::: TEXT TO READ

Section 9. Management.


 

 

 

 

(a)

Board of Directors. Subject to Section 9(i), the business and affairs of the Company shall be managed by or under the direction of one or more Company Directors designated by the Member. Subject to Section 10 the Member may determine at any time in its sole and absolute discretion the number of Directors to constitute the Board. The authorized number of Directors may be increased or decreased by the Member at any time in its sole and absolute discretion, upon notice to all Directors, and subject in all cases to Section 10. The number of Directors on the date hereof shall be five, two of whom shall be Independent Directors pursuant to Section 10. Each Director elected by the Member shall hold office until a successor is elected and qualified or until such Director’s earlier death, resignation, expulsion or removal. Each Director shall execute and deliver the Management Agreement. A Director need not be a Member. The Directors elected by the Member on the date hereof are lined on Schedule D hereto.

 

 

 

 

(b)

::::::

**WHAT IS NEEDED**
Answer these questions from the management section above:
(a) How many Directors does the section set for the date hereof, and how many of them are Independent Directors?
(b) What must each Director execute and deliver?
(c) Must a Director be a Member?

::: DATASET SECTION

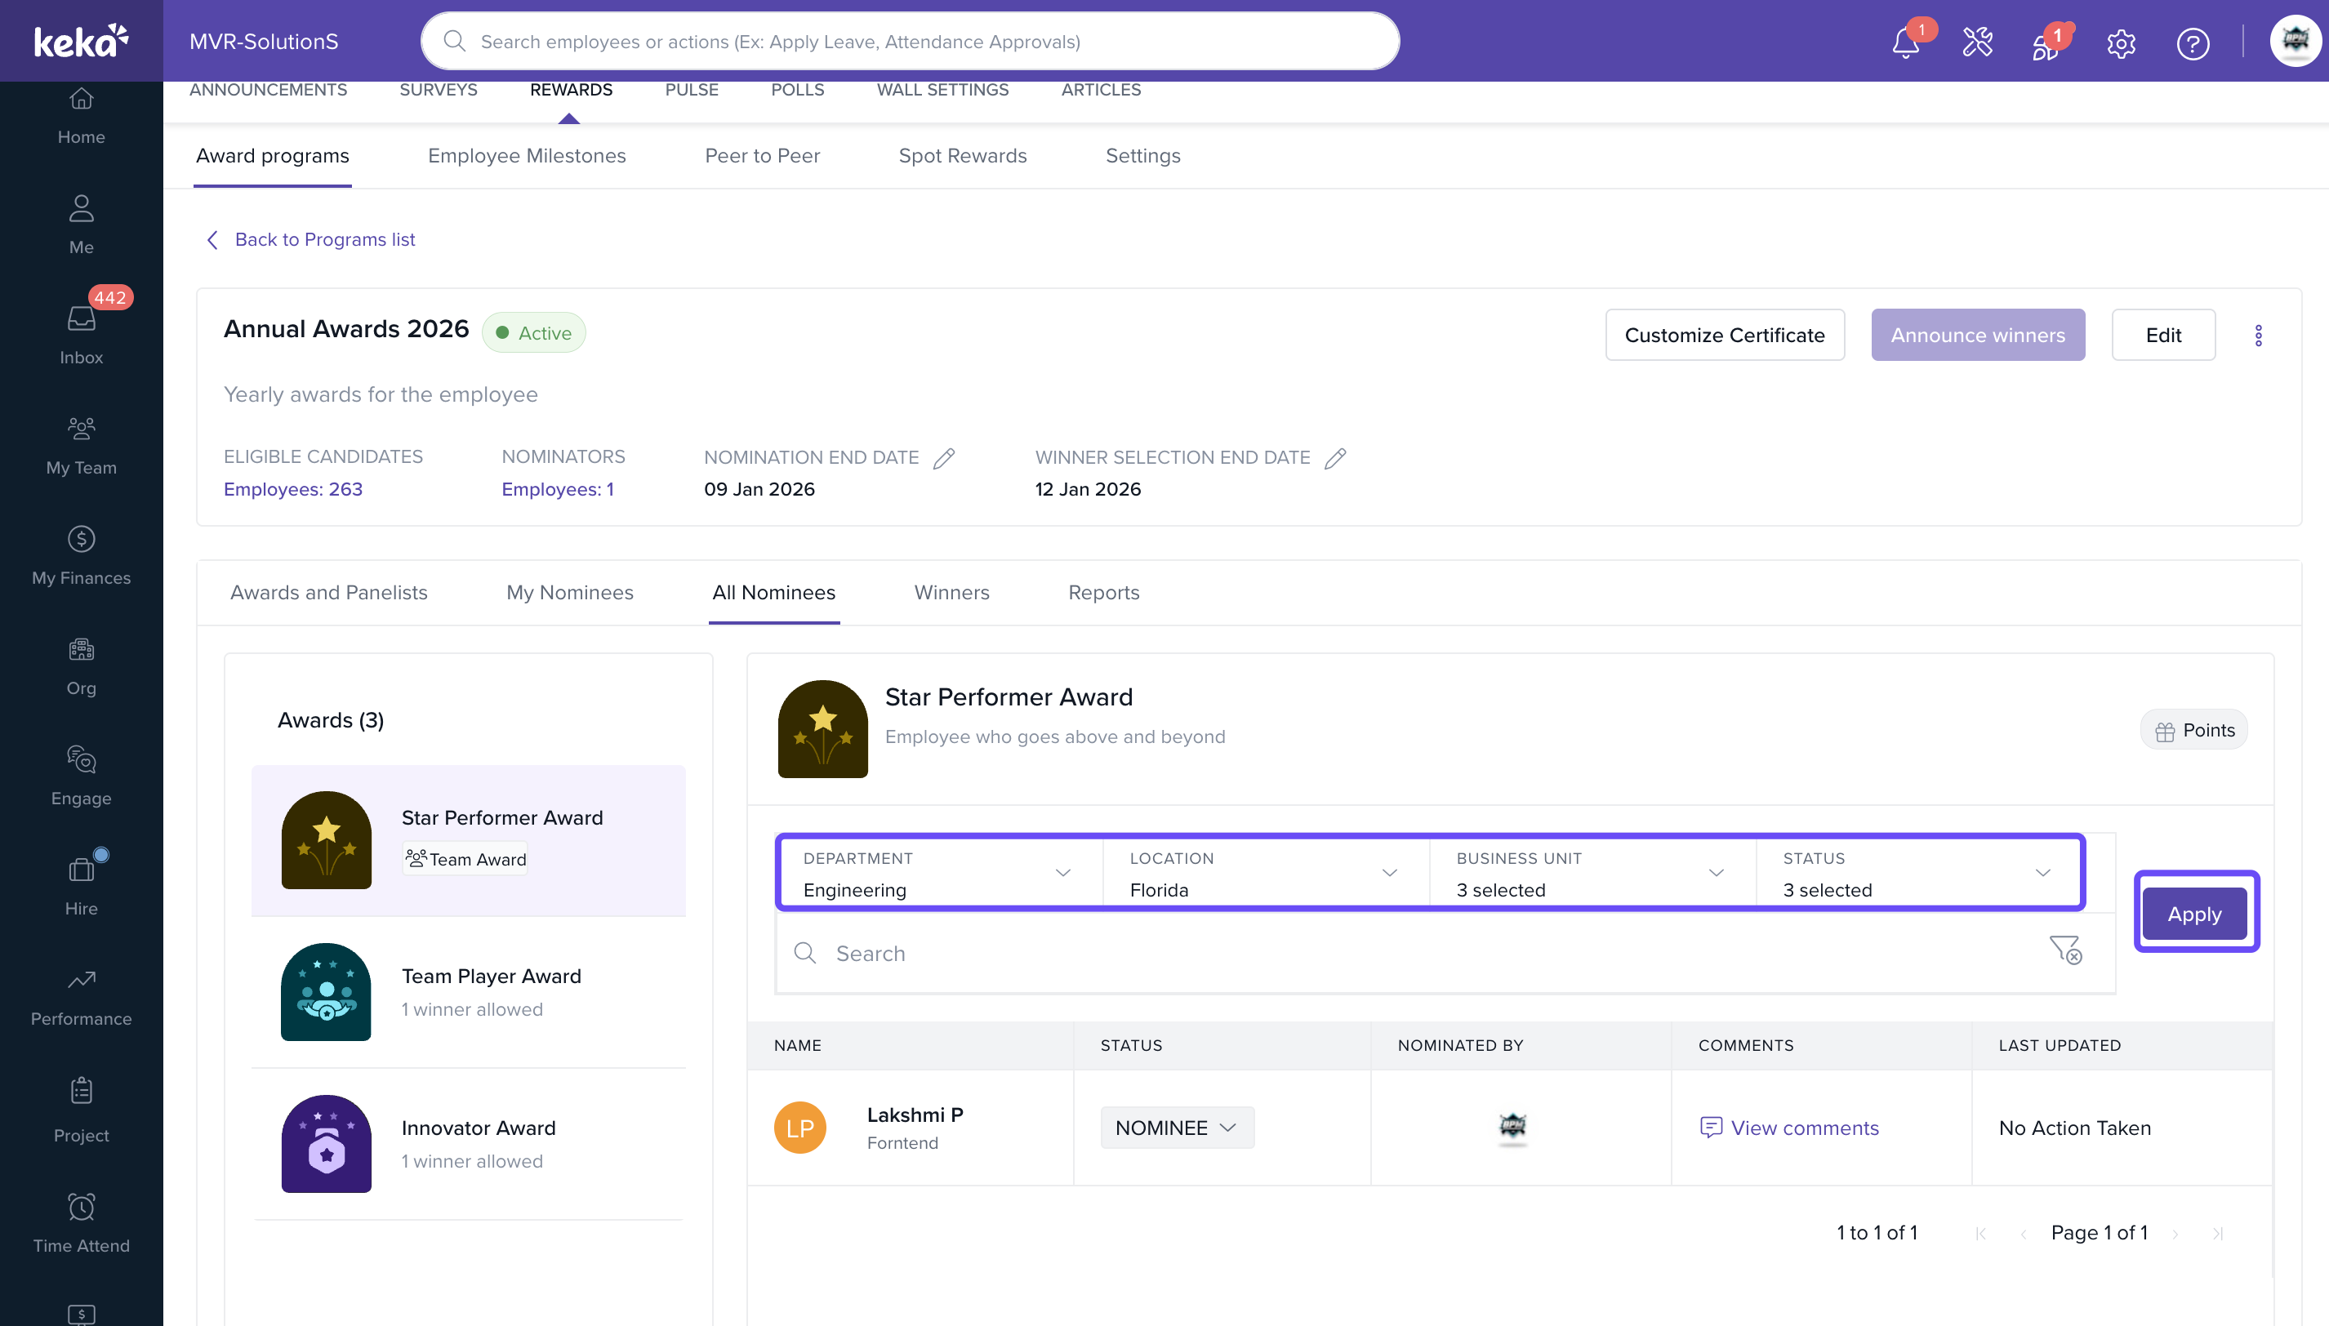Screen dimensions: 2329x1326
Task: Click the Apply filter button
Action: click(x=2194, y=913)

::::::

**RESULT**
(a) Five Directors, two of whom are Independent Directors.
(b) The Management Agreement.
(c) No, a Director need not be a Member.